Près des tortues une chauve souris nous nargue


Tortues malgaches

Billy the guide nous récite aussi sa leçon car il n'est là que depuis 1 an et comme il prépare par correspondance un BTS informatique il n'y restera sans doute pas longtemps.

Nous decidons de faire des randonnées, Emmanuel fera celle du mont Limon, c'est à dire la traversée Nord-Sud de l'île le premier jour puis la randonnée du sentier du trou d'argent sur la cote Nord Est de lîle.
Bruno et moi ne feront que la deuxième. On prend donc le bus pour Gravier












et nous longeons la côte bordée de nombreuses plages de sable blanc protégées par le lagon turquoise, dans chaque baie quelques barques de pécheurs à l'ancre ou sur la berge.














Puis le lagon s'arrête et la côte est alors plus sauvage car frappée par les vagues de l'océan.
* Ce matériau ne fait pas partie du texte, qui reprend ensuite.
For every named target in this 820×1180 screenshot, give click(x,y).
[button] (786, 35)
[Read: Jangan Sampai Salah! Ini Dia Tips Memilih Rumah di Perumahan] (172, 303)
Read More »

Une petite percée dans les rochers : c'est le trou d'argent, on peut s'y baigner.



La rando se termine par un tout petit resto qui sert des plats locaux, la vue est magnifique, on profite et on attrape le bus qui nous ramène au bateau.


Le lendemain c'est Jeudi et le cargo de ravitaillement de l'île a besoin de tout le bassin pour faire sa manœuvre, tous les voiliers doivent donc sortir du port et peuvent revenir quelques heurs après.



 Bruno et Emmanuel font leur plein de souvenirs et cadeaux, dernier coucher de soleil avec en premier plan les pécheurs de zourites












puis les provisions pour la dernière traversée vers Maurice, puis la clearance avec l'immigration, douane et garde cotes, nous voila donc prêt à partir le vendredi soir.